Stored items

┄┄┄┄┄┄

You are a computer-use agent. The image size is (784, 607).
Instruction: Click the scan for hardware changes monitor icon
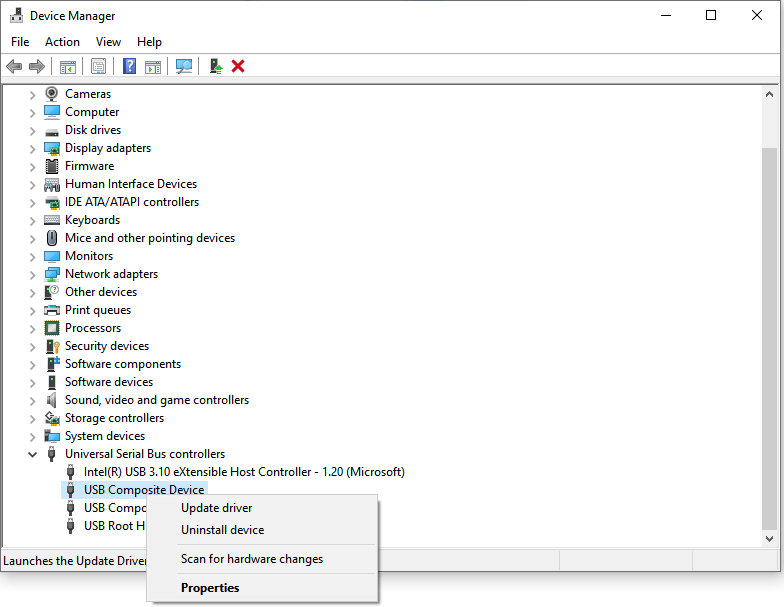click(x=184, y=66)
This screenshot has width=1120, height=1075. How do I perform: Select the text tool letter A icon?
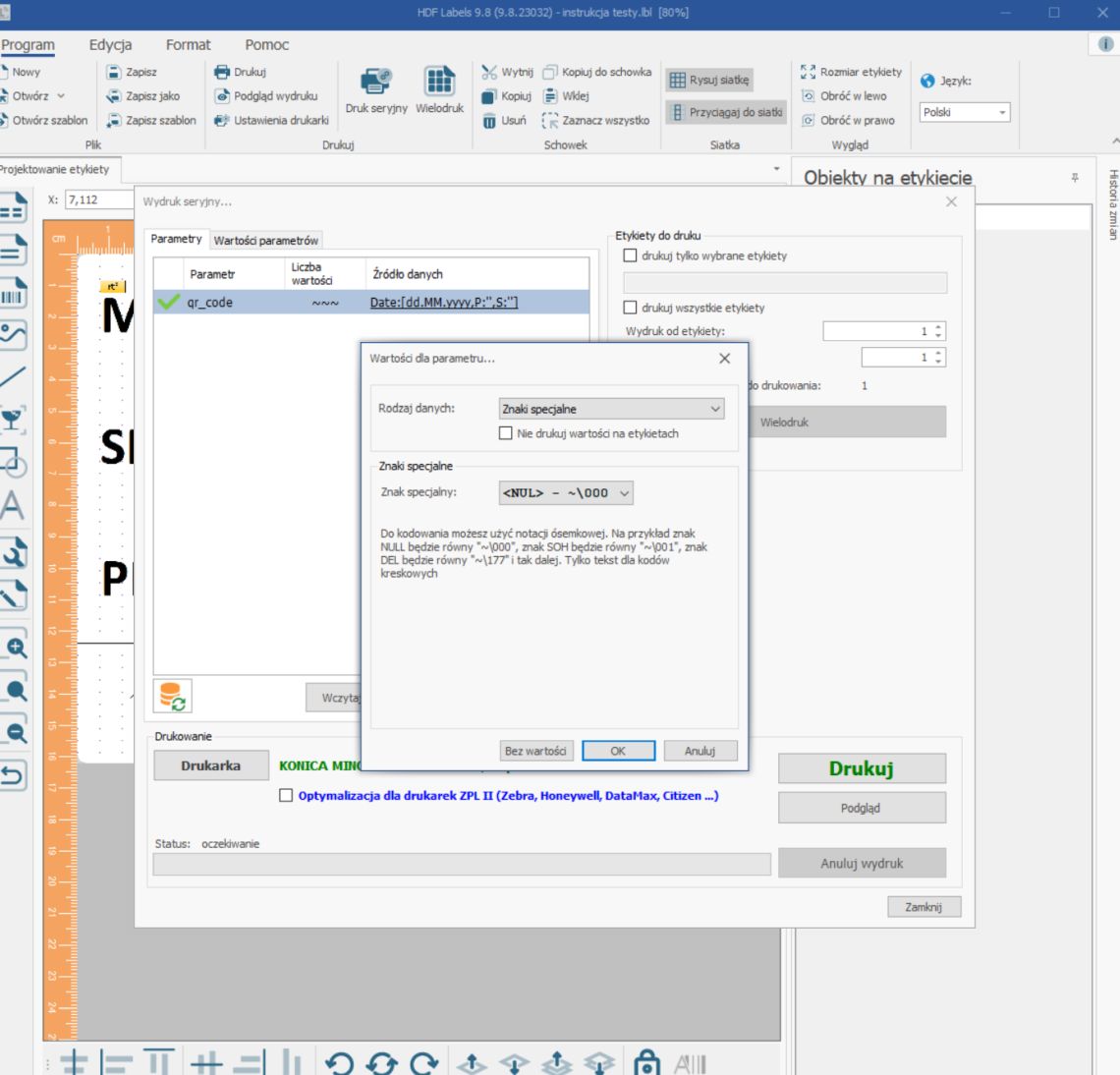12,506
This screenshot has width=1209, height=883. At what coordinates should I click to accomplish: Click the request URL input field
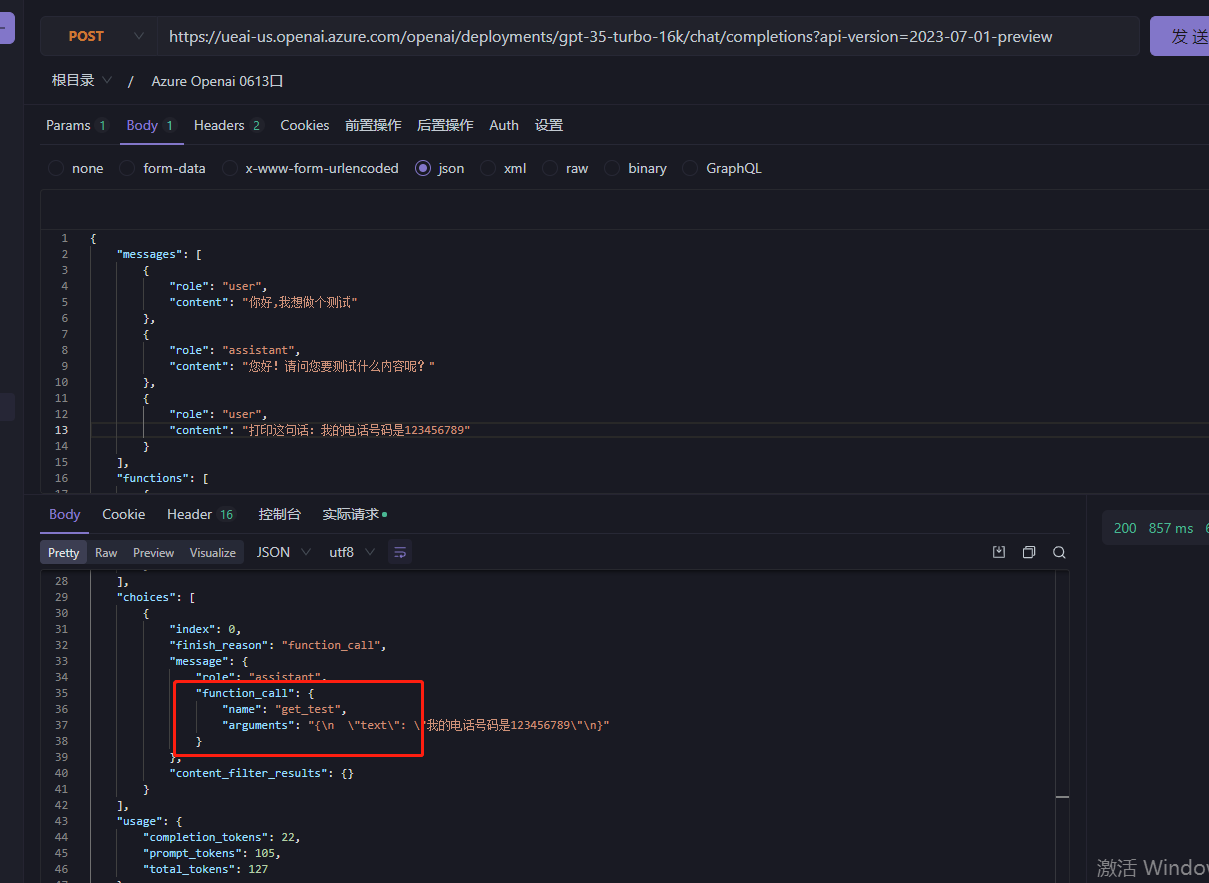pos(600,36)
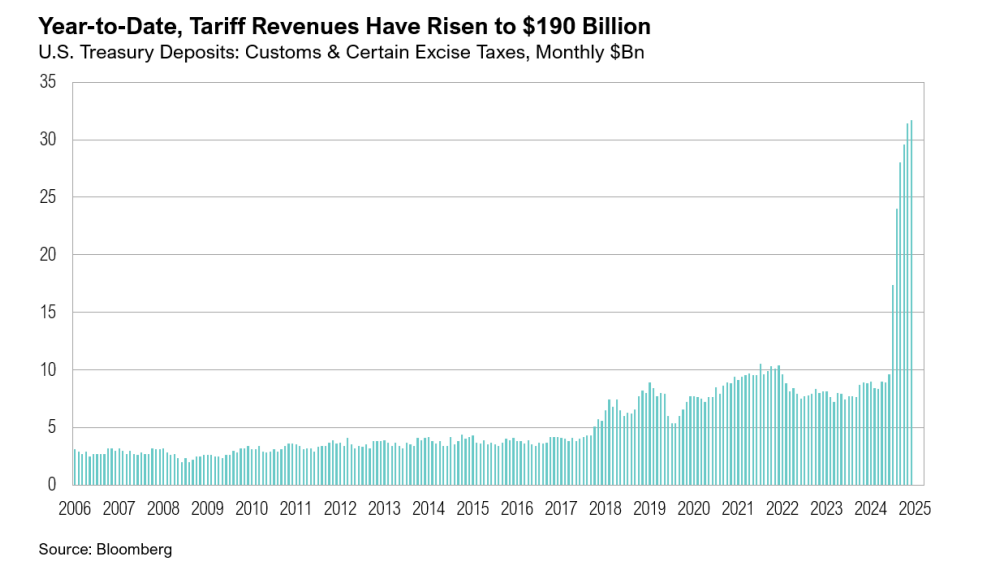Select the 2010 x-axis label
This screenshot has width=981, height=569.
pos(251,508)
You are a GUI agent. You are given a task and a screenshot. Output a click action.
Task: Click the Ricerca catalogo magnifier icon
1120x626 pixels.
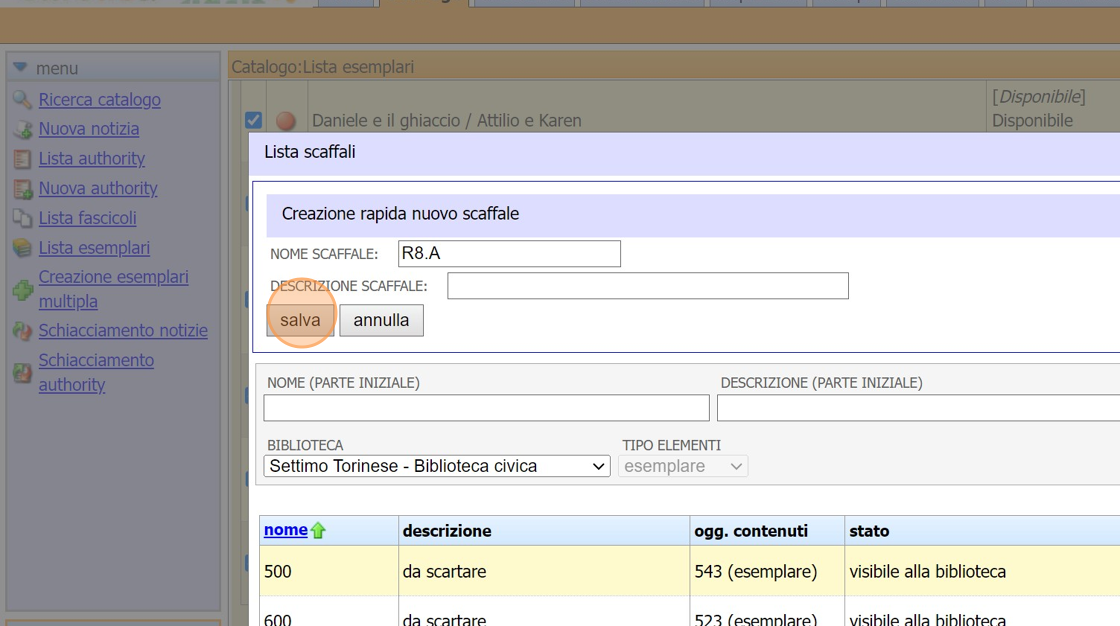point(22,100)
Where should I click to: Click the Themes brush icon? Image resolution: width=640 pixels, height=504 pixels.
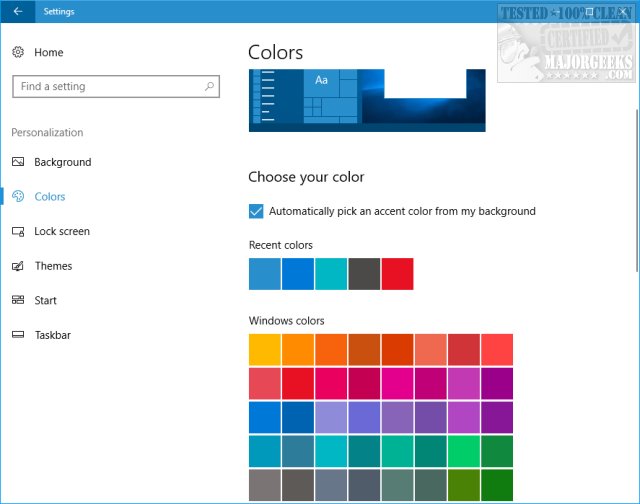click(x=18, y=266)
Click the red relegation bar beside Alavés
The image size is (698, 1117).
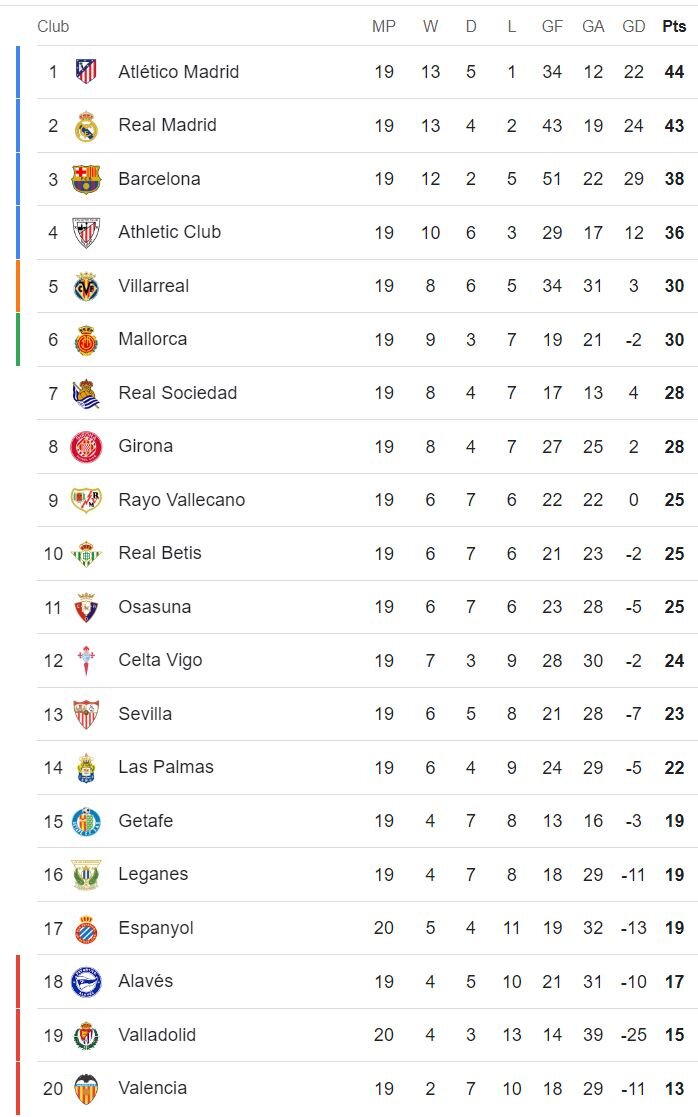[x=17, y=981]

┄┄┄┄┄┄

● **Problem**: The response must contain each line above that holds the string "agent".

● **Exercise solution**:
You are a computer-use agent. The image size is (784, 607).
You are a GUI agent. You are given a task and a screenshot. Output a click action.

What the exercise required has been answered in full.